Over the past fifteen years the important role of networks in human society has become readily apparent, from the topology of the internet [3], [4] to the rise of social media. In many areas of science the growing availability of micro-data has made possible the systematic study of networks (e.g., citation networks [5]) while in other domains the growth of computing power has led naturally to network conceptions of social processes (e.g., epidemiology [6], [7]). In economics the study of networks has essentially revolved around strategic concerns and a game theoretic orientation has become the norm [8][10]. Fewer studies analyze economic networks that are the side product of other kind of interactions, instead of being the intended consequence of strategic behavior. Networks of companies are an example of such structures. The first studies of large-scale complex networks of firms were made for the Japanese economy, including ownership networks [11] and costumer-supply networks [12], [13]. More recent studies have done similar analyses for the US [14].

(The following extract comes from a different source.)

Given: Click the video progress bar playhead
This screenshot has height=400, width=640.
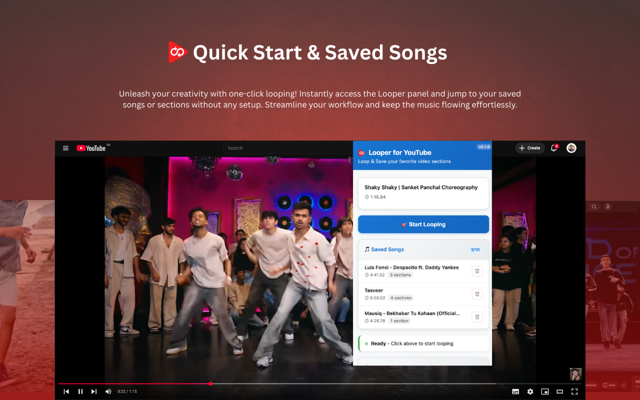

Here we blend these motivations for studying networks, using newly available micro-data and the ability to work with large-scale, complex networks computationally, to study labor dynamics. Here we characterize a LFN for an entire economy. We also provide a model that generates many of the properties of the empirical LFN from economic behavior. The data do not tell us about the motivations of individual workers for changing jobs. However, we are able to develop a model that is consistent with the data in which workers act in their own self-interest strategically in seeking better employment opportunities.

Materials and Methods

In this section we describe the datasets, define the concept of a labor flow network, describe the tool of ‘null models’, introduce measures of employment growth, and present a model.

Primary Dataset

We used a comprehensive dataset about labor and companies in Finland. Most of our results derive from it. It contains the universe of employed individuals in Finland and their employers (both from the private and public sectors). FLEED's employer units are enterprises, defined as economic activity carried on by one or more persons for profit-making purposes. Although this is a broader definition than the one conventionally used for firms, we will use it interchangeably since it does not change our ability to measure employment growth. Unless otherwise specified, all the analysis was conducted using this dataset.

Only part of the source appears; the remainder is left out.